Does that really matter? The two businesses still attract more total visitors, thanks to their broad offerings of games, music, personals, and much more. Ever-profitable Microsoft Corp. has oodles of cash to lavish on MSN, while Yahoo! Inc. delivered record revenues of $1.2 billion in the first quarter. That's providing the resources to fund new forays into easier-to-use sites and more advanced search technologies.

Still, MSN's and Yahoo's search problems could come back to haunt them. Many analysts see search as a crucial entrée for everything else online, where consumers go to begin their travels. Assuming that continues to be the case, MSN's and Yahoo's eroding search shares could slow their growth rate in the future. Research shows that Web surfers increasingly use search as a means to navigate the Web, often in lieu of the URL box -- the space in a browser where users type in a Web address. "From online dating to travel to banking, we see that search is often a starting point for people," says Bonny Brown, director of research at Keynote Systems Inc., which measures the performance of Web sites.

Google's search lead, moreover, looks pretty unassailable, at least for now. Despite many studies indicating the near-parity of rival search technologies, changing searchers' habits is more difficult today than in the Web's early days, when surfers hopped from Yahoo to Excite to AltaVista and back. One familiar yet persistent reason for this loyalty is Google's spartan home page, which includes just 13 links or so -- less than a tenth of the number at MSN and Yahoo. "People are on a mission when they come to a search site," says Jared M. Spool, founding principal at researcher User Interface Engineering. "The last thing they want to know is what's happening with Tom Cruise."

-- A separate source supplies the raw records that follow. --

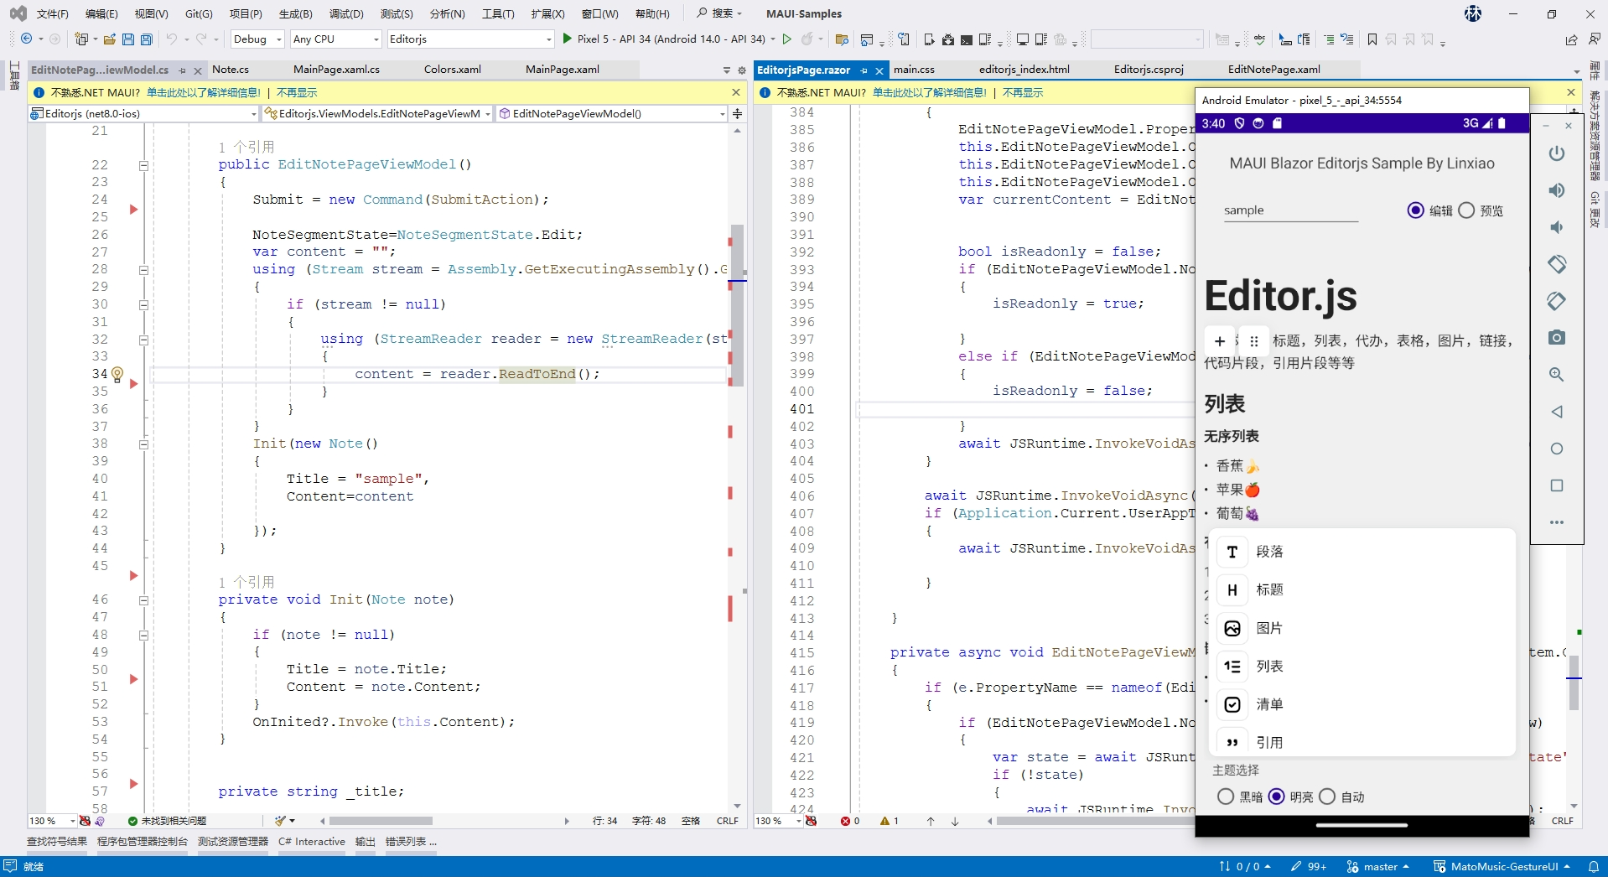Select the 图片 image block in Editor.js menu

pyautogui.click(x=1268, y=627)
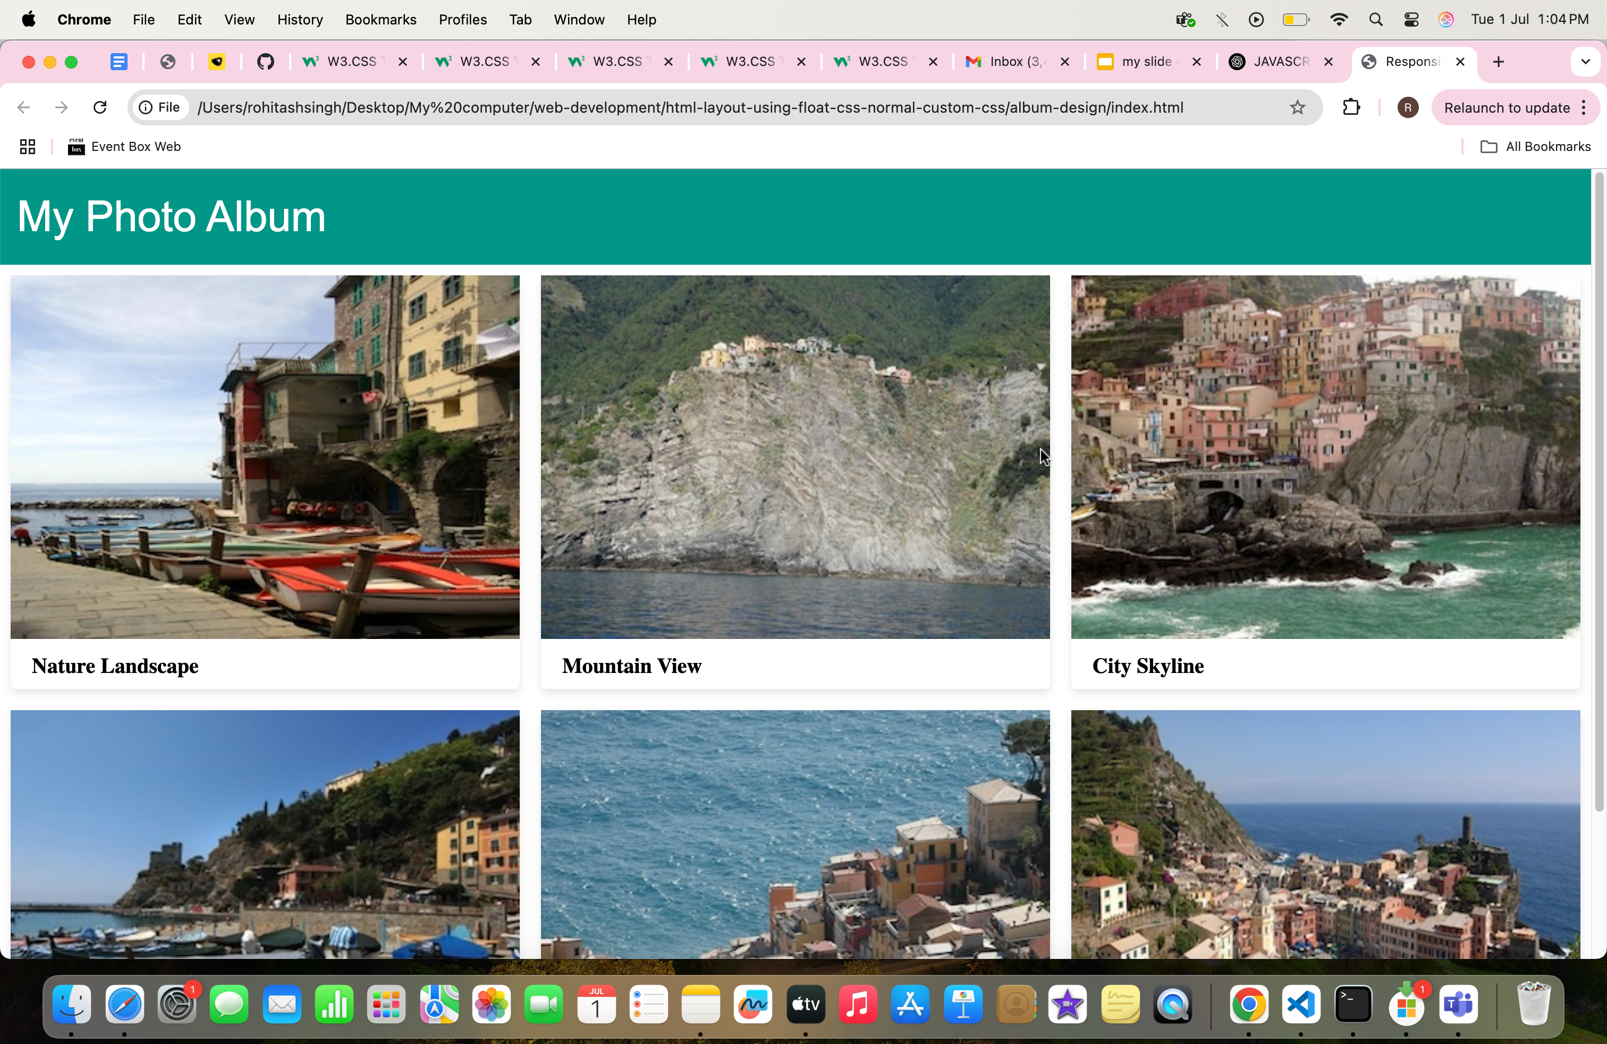Image resolution: width=1607 pixels, height=1044 pixels.
Task: Open the Bookmarks menu
Action: pyautogui.click(x=380, y=20)
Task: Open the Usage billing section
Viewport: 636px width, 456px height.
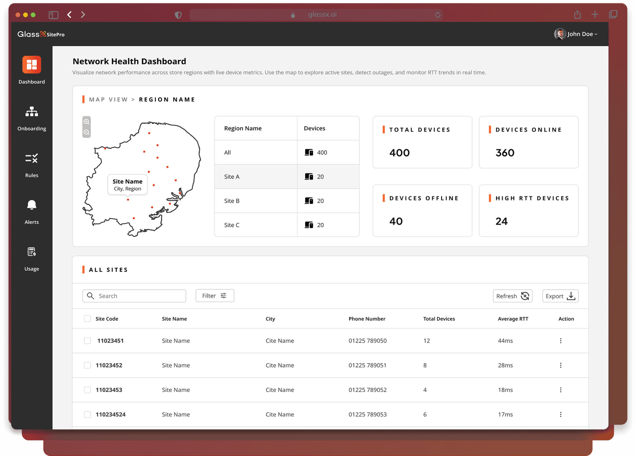Action: pos(31,252)
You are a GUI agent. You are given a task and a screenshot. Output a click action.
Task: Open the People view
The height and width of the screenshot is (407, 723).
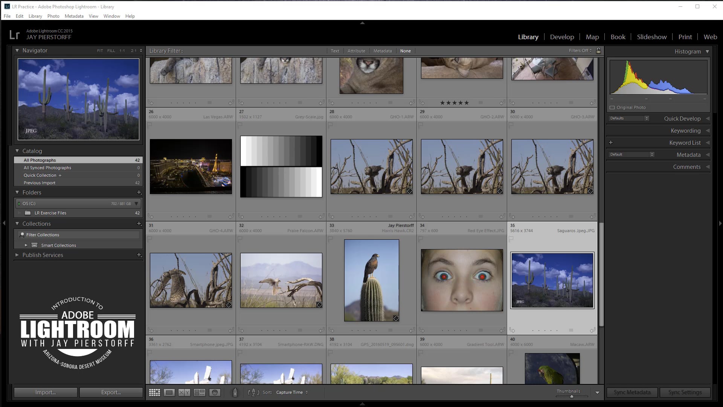click(215, 392)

MSN and Yahoo are trying to match Google's uncluttered approach as they push ahead with new technologies. An example: Conceding that less can be more, search.msn.com and search.yahoo.com have long mimicked Google's minimalism. Now both companies are trying to market these little-trafficked, bare-bones sites. To lure new surfers to these and other services, Microsoft spent $44 million marketing various MSN services in the first four months of 2005, while Yahoo spent $14 million -- vs. just $2 million for Google, says TNS Media Intelligence.

DIGGING DEEPER

The incumbents are also meeting Google's vaunted search technology head on. Microsoft, for instance, has focused on providing answers to questions directly in its search results. Plug in the query: "What is the population of Bangladesh?" and MSN puts the answer -- 144 million -- atop the list of search results.

Yahoo has gone further. It has impressed research professionals with a steady stream of new sources and smart tools. In June it announced a trial feature that scans the content of subscription sites, such as Wall Street Journal Online and ConsumerReports.org. And Yahoo's My Web 2.0 social search service looks at search through an entirely new lens. Common to all Web search today is a heavy emphasis on "link analysis": the more incoming links to a given site, the greater its weight in search results. Yahoo's social search shifts the emphasis to the opinions of a searcher's friends and colleagues rather than the links of other Web publishers.

This three-way race has already turned Web search into a hotbed of innovation that has delivered huge gains to consumers. But if Yahoo and MSN want to keep up their torrid growth, they've got to figure out a way to get more heat out of their search engines.